# Will draw you for practice and improvement!



## daniluni (Oct 30, 2014)

Im an artist in training and Im also studying animation, I'd like to improve my style and develop my uniqueness in it, I know I have to learn how to draw realistic faces and stuff, but for now I'd like to perfectionate my style and to get it consistent,I dont have only one style Though, but they are pretty similar anyways. 









this is my picture of @QueenSuzanna , based on her profile photo, what do you guys think?

Ill practice poses,expressions and perspective!

NEW PIC! 







@Versatility 's pic! based on this one








ALSO: Will Animate!


----------



## QueenSuzanna (Dec 21, 2014)

Aww thanks, girl! I didn't know you were into art!^^ Is drawing your favorite outlet? Do you like painting or sculpting too?


----------



## daniluni (Oct 30, 2014)

QueenSuzanna said:


> Aww thanks, girl! I didn't know you were into art!^^ Is drawing your favorite outlet? Do you like painting or sculpting too?



Oh, I absolutely love drawing, I tried to sculpt but I think drawing is better for me, specially creating characters.


----------



## NothingElse (Nov 26, 2014)

You can draw me. What do you need?


----------



## daniluni (Oct 30, 2014)

NothingElse said:


> You can draw me. What do you need?


Just a photo of yourself, if you can it can be high quality please nwn


----------



## NothingElse (Nov 26, 2014)

These two might be fun (from my college years; I am not quite as dramatic these days).










__
Sensitive content, not recommended for those under 18
Show Content









If you'd prefer one without "props," just let me know.


----------



## QueenSuzanna (Dec 21, 2014)

daniluni said:


> Oh, I absolutely love drawing, I tried to sculpt but I think drawing is better for me, specially creating characters.


Oh cool!! Do you have any OCs?


----------



## daniluni (Oct 30, 2014)

QueenSuzanna said:


> Oh cool!! Do you have any OCs?


I have a lot!

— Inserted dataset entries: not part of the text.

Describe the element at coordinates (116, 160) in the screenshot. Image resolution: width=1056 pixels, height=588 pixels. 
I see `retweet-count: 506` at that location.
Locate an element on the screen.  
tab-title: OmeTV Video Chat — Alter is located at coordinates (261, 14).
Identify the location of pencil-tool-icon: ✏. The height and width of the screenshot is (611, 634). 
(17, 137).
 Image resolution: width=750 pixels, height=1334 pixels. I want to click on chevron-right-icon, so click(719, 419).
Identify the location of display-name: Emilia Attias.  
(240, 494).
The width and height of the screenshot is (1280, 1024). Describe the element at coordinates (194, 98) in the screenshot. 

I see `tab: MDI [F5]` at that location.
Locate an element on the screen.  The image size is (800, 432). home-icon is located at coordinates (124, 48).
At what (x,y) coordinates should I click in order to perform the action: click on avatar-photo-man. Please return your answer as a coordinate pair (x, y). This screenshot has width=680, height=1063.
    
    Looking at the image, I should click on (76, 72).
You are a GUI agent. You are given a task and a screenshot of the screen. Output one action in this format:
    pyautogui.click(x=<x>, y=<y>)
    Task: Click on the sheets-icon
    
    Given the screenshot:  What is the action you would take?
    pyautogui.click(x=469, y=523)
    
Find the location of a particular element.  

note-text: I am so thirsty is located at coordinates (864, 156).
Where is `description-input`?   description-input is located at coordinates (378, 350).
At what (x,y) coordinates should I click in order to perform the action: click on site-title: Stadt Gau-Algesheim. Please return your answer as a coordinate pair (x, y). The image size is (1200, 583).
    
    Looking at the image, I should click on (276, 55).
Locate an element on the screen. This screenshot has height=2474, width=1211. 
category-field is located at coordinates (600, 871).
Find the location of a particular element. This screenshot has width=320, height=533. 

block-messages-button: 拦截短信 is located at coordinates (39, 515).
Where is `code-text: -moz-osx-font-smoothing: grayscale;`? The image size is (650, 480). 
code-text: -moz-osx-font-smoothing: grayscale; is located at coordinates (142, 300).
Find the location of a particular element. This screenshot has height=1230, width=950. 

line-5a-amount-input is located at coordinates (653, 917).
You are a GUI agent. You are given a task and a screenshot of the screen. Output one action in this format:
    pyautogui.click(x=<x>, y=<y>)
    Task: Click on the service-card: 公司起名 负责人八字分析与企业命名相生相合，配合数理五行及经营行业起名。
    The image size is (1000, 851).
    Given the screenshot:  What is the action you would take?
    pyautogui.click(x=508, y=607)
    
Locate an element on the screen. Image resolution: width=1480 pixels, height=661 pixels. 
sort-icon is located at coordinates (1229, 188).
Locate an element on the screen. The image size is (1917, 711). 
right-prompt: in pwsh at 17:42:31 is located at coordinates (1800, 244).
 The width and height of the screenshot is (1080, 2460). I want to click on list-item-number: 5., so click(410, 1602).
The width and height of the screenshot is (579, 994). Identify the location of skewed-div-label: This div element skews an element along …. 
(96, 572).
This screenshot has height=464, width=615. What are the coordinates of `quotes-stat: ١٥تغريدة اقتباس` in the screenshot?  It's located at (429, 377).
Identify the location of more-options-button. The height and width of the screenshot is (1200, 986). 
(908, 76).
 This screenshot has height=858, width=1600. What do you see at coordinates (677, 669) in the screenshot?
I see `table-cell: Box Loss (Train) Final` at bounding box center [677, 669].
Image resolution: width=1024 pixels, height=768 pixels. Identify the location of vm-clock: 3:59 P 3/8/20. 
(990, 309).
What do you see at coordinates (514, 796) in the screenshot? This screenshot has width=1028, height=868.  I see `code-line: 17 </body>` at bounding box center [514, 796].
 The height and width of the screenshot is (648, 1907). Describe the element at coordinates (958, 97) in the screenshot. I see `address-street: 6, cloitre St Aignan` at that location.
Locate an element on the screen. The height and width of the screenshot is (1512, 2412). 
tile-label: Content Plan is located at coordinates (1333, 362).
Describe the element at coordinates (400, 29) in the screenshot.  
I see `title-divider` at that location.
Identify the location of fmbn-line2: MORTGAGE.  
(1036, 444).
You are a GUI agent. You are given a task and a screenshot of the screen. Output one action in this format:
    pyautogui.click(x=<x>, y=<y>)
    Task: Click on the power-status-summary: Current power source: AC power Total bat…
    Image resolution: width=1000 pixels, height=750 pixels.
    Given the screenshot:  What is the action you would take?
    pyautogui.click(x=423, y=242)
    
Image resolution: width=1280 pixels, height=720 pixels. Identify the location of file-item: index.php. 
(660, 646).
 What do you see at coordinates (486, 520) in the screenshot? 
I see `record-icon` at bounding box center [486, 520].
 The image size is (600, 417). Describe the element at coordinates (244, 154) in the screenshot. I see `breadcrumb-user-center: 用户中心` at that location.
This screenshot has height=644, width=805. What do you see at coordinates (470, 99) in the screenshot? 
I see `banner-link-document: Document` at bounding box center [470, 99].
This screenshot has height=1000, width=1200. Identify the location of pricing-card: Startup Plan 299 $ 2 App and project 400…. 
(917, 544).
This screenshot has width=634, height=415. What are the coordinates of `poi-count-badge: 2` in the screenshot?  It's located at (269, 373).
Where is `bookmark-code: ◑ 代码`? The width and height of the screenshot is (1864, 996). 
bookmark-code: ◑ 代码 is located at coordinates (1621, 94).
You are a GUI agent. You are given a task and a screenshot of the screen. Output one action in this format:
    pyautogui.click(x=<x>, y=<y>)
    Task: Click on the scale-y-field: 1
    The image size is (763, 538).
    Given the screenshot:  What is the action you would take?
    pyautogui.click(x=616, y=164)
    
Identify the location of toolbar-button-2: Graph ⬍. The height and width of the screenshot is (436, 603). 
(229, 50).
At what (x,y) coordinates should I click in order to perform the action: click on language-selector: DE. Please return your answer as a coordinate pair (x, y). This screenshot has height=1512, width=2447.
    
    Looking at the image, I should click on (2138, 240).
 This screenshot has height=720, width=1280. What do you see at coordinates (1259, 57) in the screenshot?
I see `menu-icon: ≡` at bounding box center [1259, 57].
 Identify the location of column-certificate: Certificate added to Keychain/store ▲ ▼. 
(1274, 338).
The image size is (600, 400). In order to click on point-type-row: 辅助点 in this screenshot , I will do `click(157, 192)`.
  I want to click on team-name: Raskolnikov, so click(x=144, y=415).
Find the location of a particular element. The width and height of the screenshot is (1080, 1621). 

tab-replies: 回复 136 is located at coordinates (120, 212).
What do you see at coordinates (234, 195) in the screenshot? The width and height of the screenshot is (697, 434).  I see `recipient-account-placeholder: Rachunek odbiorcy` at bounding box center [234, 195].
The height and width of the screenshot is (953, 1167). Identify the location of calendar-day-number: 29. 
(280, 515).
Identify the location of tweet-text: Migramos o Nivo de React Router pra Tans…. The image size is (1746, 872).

I even made a thread asking for help to know the mbti type of some of them


----------



## Versatility (Feb 19, 2013)

That's Awesome!!

Cant wait for the animated one.


----------



## daniluni (Oct 30, 2014)

NothingElse said:


> These two might be fun (from my college years; I am not quite as dramatic these days).
> 
> View attachment 246618
> 
> ...


would you like to be drawn as a winged humanoid


----------



## daniluni (Oct 30, 2014)

NothingElse said:


> These two might be fun (from my college years; I am not quite as dramatic these days).
> 
> View attachment 246618
> 
> ...


would you like to be drawn as a winged humanoid


----------



## NothingElse (Nov 26, 2014)

daniluni said:


> would you like to be drawn as a winged humanoid


Please!


----------